I found the Autoimmune Protocol (AIP) the day after my doctor told me I should just be glad I didn’t have end organ damage. To me, an ambitious young woman in her early twenties, that seemed like a pretty low bar to set for myself.
I was frantically Googling to see what others had done to manage their autoimmune symptoms, feeling a growing sense of abandonment from and frustration with Western medicine.
I came across Dr. Sarah Ballantyne’s book, The Paleo Approach, which detailed the scientific and practical background for AIP. I was impressed by her PhD in medical biophysics and personal experience with autoimmune disease.
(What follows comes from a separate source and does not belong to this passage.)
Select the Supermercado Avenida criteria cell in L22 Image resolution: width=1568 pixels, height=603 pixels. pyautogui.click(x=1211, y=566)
A little about AIP: AIP is a diet and lifestyle guide for people trying to heal from autoimmune diseases. It’s kind of a spin-off of the paleo diet, and it asks you to remove basically any foods that could be considered inflammatory. Legumes (including soy), dairy, eggs, nuts, seeds, nightshade vegetables (like tomatoes, eggplant, red bell peppers, white potatoes), alcohol, caffeine, artificial sweeteners, vegetable oils, all processed food/ingredients, and all grains (including corn, quinoa, rye, etc.) are removed from your diet during the elimination phase.
The logic is that chronic inflammation of the gut can cause a “leaky gut,” meaning that toxins, digestive enzymes, and inflammatory mediators can permeate through the inflamed lining of the gut, spread throughout the body, and cause autoimmune reactions elsewhere.
The elimination phase lasts as long as your body needs it to— there’s no formula to healing your gut. In general, people hang out in this phase for anywhere between 30 days to a year.
It’s an elimination diet, meaning you are eventually supposed to methodically and slowly reintroduce foods to your diet to see how they make you feel. However, you aren’t really supposed to add back processed foods or grains. AIP is also a way of living—it focuses on duration and quality of sleep, exercise, and mental wellness.
I read testimonies of people saying they had “reversed” their autoimmune diseases (whatever that means) and were no longer needed to take their medications at all with this protocol.
I was so excited to read The Paleo Approach that I couldn’t wait for Amazon to deliver me a hard copy—opting instead to read the e-book version on my iPad. I devoured this book in less than a day and went cold turkey on the AIP diet the very next morning. My roommates thought I had completely lost it as I jumped out of bed in my pajamas and dumped my entire pantry into a cardboard box.
The only hesitation I had was that I had been vegetarian for thirteen years and had failed several times to reintroduce meat into my diet in the past. In the end, my desperation to heal overpowered my repulsion at the taste, smell, and sight of meat.
I knew this protocol could be a shot in the dark, but I guess when you feel completely powerless, you are willing to try just about anything to feel better. I knew that sleep, exercise, and high-quality foods were generally good things for all humans, so I didn’t think I could go too wrong.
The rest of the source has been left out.